+++ Records to process +++

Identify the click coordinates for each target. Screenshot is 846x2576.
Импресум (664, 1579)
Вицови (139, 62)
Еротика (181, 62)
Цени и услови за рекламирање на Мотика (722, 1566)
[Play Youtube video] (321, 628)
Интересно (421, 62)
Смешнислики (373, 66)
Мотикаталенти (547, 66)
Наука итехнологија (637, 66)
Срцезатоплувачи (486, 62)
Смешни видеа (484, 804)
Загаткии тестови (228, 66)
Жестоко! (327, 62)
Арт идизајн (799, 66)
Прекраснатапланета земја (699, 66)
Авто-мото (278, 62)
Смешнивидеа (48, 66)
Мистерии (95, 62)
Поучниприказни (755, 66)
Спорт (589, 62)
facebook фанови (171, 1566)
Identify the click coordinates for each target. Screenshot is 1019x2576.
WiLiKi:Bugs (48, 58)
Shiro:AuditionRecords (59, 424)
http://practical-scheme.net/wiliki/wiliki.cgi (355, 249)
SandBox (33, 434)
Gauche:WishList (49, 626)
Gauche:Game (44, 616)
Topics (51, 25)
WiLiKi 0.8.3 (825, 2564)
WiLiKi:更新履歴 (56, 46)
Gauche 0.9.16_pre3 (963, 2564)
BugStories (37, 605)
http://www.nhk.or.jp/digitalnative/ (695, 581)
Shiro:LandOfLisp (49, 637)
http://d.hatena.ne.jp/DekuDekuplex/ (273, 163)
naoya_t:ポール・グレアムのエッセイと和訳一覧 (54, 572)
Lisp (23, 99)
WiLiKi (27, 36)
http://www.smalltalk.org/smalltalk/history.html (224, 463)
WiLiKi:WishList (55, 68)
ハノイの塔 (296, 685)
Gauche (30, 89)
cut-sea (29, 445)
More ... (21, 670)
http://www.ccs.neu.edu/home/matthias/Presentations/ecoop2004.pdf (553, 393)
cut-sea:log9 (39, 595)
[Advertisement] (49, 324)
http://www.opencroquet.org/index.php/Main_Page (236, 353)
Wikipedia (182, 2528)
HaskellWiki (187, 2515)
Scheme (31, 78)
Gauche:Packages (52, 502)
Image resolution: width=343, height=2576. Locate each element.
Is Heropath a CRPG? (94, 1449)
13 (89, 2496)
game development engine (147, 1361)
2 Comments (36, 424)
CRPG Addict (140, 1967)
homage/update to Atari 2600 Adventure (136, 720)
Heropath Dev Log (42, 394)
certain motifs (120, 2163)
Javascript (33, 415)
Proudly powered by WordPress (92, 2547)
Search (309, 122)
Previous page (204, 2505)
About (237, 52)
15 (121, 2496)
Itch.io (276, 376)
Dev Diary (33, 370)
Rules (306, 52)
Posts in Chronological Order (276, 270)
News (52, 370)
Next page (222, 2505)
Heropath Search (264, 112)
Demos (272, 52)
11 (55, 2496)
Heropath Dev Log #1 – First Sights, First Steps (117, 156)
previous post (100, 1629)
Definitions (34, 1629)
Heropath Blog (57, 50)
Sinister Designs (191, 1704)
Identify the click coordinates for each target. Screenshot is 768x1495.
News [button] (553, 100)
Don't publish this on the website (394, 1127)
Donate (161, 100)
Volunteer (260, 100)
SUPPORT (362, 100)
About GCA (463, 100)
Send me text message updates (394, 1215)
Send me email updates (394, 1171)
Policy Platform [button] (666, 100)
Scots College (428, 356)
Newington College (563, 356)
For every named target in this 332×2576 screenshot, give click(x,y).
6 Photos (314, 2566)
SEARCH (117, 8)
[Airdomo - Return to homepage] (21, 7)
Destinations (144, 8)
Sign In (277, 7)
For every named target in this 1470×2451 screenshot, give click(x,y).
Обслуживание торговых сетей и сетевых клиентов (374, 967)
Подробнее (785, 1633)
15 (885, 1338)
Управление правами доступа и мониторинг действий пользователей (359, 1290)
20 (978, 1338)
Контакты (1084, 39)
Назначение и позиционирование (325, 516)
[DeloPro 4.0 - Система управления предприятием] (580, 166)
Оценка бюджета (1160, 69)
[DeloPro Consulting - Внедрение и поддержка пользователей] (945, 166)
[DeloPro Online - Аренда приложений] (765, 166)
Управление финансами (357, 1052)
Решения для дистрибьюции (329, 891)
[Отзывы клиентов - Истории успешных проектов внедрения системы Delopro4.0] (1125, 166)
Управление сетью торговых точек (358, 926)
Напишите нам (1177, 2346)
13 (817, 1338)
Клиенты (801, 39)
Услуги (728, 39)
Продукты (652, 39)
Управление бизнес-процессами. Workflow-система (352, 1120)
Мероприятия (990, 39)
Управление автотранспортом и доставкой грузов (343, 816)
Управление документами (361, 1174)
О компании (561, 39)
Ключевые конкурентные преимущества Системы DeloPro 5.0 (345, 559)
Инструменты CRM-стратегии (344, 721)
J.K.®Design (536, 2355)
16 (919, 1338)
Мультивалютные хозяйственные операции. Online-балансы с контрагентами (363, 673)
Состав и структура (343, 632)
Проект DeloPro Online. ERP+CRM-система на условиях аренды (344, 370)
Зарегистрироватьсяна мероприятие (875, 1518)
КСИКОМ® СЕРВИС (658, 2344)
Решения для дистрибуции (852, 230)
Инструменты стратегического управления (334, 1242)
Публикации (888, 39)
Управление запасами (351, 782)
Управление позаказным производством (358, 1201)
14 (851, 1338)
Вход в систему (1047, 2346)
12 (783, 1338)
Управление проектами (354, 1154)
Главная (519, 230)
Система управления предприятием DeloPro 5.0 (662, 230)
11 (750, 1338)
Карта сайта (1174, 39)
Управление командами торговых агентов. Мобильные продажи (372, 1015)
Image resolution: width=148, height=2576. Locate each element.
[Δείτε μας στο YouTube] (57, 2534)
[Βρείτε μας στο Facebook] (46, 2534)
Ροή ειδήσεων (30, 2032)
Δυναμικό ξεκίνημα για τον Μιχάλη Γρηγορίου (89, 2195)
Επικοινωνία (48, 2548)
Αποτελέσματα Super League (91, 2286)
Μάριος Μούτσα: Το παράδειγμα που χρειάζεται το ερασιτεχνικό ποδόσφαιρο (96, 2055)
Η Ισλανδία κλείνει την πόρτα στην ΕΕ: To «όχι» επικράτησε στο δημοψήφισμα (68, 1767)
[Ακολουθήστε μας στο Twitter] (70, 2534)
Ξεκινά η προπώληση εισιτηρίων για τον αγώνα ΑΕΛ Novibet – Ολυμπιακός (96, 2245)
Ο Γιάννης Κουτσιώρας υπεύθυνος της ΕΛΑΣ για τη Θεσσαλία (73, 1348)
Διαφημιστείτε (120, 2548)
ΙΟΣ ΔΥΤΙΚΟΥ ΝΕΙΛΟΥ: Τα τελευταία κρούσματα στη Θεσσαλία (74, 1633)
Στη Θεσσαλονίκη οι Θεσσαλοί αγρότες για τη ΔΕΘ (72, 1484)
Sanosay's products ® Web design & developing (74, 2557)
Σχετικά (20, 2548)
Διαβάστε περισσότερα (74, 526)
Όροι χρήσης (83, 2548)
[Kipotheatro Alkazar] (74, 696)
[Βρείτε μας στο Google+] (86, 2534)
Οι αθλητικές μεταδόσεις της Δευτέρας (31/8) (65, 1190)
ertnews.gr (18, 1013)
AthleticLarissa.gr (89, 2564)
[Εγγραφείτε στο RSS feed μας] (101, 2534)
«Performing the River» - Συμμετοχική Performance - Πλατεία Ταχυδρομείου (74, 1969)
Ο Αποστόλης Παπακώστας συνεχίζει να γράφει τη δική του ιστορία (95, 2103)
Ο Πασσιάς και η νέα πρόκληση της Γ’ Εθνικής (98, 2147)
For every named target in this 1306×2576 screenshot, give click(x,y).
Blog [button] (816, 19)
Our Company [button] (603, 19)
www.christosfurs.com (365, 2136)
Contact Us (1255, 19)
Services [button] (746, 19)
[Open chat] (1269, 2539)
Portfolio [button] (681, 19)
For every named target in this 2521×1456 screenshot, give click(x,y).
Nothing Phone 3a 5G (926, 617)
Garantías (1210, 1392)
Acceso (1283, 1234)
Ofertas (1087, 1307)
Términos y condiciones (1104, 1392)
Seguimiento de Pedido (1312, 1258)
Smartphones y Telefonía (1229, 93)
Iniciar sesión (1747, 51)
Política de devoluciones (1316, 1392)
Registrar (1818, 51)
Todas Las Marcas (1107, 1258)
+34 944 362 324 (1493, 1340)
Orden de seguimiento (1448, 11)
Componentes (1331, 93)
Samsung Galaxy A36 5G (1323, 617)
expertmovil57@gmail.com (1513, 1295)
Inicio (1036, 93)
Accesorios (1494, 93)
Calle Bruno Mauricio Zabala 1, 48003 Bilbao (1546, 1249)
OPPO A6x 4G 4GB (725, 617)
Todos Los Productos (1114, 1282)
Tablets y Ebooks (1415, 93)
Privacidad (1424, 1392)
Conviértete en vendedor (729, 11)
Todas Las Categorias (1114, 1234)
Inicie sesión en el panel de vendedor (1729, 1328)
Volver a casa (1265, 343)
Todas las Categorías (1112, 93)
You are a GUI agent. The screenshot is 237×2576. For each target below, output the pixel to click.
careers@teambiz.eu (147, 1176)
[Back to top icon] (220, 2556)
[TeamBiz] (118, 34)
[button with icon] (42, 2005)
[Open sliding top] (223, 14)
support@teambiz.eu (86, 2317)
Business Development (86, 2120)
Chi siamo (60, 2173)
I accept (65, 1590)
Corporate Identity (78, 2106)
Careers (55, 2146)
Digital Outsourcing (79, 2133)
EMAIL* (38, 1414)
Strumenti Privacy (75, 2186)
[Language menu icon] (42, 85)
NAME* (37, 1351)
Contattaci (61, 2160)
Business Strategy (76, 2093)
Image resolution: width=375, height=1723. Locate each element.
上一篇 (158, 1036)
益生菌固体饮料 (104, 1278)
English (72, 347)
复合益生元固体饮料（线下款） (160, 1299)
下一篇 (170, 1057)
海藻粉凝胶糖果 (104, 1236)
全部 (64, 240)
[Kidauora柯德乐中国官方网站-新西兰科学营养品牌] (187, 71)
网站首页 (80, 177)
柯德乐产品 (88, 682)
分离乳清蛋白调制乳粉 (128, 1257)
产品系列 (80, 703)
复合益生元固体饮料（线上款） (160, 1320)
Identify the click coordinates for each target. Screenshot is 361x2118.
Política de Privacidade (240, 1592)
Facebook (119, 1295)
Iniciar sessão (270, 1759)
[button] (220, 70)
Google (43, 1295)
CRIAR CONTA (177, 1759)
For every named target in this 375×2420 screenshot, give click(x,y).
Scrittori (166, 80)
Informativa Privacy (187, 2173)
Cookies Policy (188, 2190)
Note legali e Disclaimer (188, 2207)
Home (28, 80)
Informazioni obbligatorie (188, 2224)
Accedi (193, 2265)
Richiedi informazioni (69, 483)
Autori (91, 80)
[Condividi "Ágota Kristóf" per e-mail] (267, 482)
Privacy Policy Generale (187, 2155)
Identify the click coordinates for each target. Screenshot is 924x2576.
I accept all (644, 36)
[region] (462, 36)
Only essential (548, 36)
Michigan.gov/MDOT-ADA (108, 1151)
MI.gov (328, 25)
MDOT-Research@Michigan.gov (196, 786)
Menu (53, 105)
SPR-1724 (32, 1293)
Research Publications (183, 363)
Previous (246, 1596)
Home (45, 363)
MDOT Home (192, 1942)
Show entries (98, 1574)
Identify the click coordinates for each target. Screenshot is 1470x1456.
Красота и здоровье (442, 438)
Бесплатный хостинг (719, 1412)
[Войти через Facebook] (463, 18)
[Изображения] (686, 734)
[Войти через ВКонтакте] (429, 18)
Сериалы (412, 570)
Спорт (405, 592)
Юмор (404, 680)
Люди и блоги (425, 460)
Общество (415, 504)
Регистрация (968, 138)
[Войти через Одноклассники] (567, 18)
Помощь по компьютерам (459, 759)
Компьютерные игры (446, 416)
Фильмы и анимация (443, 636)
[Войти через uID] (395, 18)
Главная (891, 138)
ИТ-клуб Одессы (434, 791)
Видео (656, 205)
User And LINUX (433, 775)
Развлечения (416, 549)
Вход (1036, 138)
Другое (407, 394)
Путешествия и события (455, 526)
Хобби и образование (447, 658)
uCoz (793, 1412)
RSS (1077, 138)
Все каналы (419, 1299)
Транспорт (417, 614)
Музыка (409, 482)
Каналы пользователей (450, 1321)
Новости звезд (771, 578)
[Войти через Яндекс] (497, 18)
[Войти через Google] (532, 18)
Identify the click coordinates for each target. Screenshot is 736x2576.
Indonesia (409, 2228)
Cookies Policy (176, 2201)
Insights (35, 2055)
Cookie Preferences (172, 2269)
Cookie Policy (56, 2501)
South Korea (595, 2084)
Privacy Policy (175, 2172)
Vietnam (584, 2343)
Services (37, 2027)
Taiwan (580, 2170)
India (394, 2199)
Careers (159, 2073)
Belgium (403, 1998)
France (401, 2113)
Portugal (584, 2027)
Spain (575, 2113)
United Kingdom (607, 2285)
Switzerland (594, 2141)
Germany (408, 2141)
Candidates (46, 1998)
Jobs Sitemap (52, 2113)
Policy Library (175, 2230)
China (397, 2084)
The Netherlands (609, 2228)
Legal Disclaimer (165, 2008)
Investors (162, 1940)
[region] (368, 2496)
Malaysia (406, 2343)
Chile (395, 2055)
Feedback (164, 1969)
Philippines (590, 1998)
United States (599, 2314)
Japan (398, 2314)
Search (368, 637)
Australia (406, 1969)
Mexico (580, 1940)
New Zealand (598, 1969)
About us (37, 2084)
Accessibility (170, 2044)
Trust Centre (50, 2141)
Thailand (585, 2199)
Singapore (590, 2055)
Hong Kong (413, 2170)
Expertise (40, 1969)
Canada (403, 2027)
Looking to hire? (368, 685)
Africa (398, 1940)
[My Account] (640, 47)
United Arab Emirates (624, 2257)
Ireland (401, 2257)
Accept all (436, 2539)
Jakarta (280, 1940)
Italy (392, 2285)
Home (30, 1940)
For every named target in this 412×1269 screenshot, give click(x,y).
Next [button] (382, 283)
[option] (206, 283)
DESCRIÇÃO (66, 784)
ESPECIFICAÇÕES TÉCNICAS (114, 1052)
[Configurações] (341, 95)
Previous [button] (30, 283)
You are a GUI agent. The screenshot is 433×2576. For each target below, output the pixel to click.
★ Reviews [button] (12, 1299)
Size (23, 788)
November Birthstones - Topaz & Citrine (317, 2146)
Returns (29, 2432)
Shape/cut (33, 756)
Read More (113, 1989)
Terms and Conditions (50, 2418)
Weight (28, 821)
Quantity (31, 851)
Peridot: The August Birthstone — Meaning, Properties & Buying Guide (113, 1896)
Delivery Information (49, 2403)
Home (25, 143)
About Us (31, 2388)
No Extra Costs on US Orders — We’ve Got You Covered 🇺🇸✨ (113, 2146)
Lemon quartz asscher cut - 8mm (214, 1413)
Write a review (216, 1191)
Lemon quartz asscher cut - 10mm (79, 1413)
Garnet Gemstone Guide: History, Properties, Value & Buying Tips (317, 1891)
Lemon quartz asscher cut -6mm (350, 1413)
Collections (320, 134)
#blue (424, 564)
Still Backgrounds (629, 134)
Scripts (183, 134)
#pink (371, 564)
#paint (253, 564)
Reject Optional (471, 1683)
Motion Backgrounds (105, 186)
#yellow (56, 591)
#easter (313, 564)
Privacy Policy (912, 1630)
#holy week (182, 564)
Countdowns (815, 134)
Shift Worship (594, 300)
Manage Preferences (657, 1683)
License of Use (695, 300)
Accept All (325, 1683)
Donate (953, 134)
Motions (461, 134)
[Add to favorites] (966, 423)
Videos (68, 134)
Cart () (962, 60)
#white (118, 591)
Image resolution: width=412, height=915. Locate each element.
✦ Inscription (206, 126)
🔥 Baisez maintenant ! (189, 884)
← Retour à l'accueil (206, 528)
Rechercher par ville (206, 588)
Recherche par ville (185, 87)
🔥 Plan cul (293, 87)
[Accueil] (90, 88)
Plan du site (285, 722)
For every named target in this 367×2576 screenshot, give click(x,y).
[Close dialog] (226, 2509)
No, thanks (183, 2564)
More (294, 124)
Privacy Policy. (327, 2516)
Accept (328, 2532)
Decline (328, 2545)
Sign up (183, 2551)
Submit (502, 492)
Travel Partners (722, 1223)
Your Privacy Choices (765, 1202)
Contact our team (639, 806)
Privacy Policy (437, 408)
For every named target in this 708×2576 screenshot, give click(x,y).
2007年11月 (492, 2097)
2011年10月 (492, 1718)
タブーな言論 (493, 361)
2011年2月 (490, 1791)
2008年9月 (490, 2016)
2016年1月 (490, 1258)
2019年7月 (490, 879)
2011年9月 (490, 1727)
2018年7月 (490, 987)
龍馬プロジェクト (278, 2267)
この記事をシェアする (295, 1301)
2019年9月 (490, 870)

+++

Task directions » A verbatim transcription is required: the first line of the listing, the line containing "facebook фанови (171, 1566)", and every line between them.

Answer to this problem »
Identify the click coordinates for each target. Screenshot is 846x2576.
Импресум (664, 1579)
Вицови (139, 62)
Еротика (181, 62)
Цени и услови за рекламирање на Мотика (722, 1566)
[Play Youtube video] (321, 628)
Интересно (421, 62)
Смешнислики (373, 66)
Мотикаталенти (547, 66)
Наука итехнологија (637, 66)
Срцезатоплувачи (486, 62)
Смешни видеа (484, 804)
Загаткии тестови (228, 66)
Жестоко! (327, 62)
Арт идизајн (799, 66)
Прекраснатапланета земја (699, 66)
Авто-мото (278, 62)
Смешнивидеа (48, 66)
Мистерии (95, 62)
Поучниприказни (755, 66)
Спорт (589, 62)
facebook фанови (171, 1566)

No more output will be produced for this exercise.